Dr. Schwartz, whose research work utilizes a mouse model of atherosclerosis, began with a comparison review of atherosclerotic lesions in mice and humans. Progression of atherosclerosis in both species moves from reversible fatty streaks to development of complex plaques with thick fibrous caps. In mice, it is clear that these advanced plaques invariably have a cystic, necrotic core (a plaque feature originally described by Virchow). Once this core develops, roughly 80-90% of lesions will quickly show evidence of plaque rupture with hemorrhage near the edges (shoulders) of the lesions.

One contribution from this mouse research is the documentation of macrophage cell death as the precipitating event in the formation of the cystic core and in rupture and hemorrhage at the shoulders of the lesion. If macrophages do not die in the center of the plaque, the necrotic core does not develop. The development of the cystic core is key to the plaque fragility that precedes rupture. Rupture in the lesion's shoulder regions is also preceded by the death of macrophages.
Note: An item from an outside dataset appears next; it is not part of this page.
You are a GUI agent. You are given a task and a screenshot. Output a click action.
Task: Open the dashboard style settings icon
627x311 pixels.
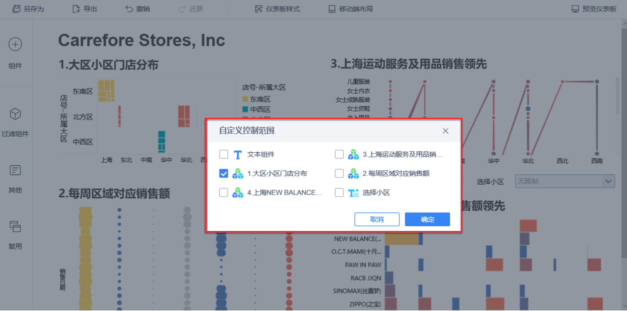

After establishing that macrophages are vital and poorly understood players in the atherosclerotic process, Dr. Schwartz laid out the hypotheses on the cause of macrophage death that have propelled research in the field. The hypotheses involve three molecules: Fas, a ligand vital to apoptotic cell death, oxidized (esterified) low-density-lipoprotein cholesterol, also called oxidized LDL, and caspases, a family of proteases involved in the proteolysis that characterizes apoptotic cell death.

Although he didn't cite the supporting evidence, Dr. Schwartz stated that Fas clearly is not the molecular trigger for cell death. In part this is intuitive because macrophages, after their development from monocytes, become activated to produce the Fas molecule themselves.

Oxidized LDL cholesterol not only can kill macrophages, but it has been shown to do so very potently and in a dose response manner. Molecular study of macrophage death triggered by oxidized LDL has identified the presence of caspase activity in the dying cells. Researchers verified that it is a true (apoptotic) response through blockade with the caspase inhibitor called DVD.

Additional research with mice has shown that the pathway of oxidized LDL-caspase acitvity- cell death requires the ability of the cell to form Fas-Fas complexes. This pathway, which ends in creation of P17caspase-3, the molecule Dr. Schwartz termed the canonical killing agent of apoptosis, is very similar to the process that normally leads neutrophils to cell death.

Current and future work may enable researchers to identify targets for therapeutic intervention.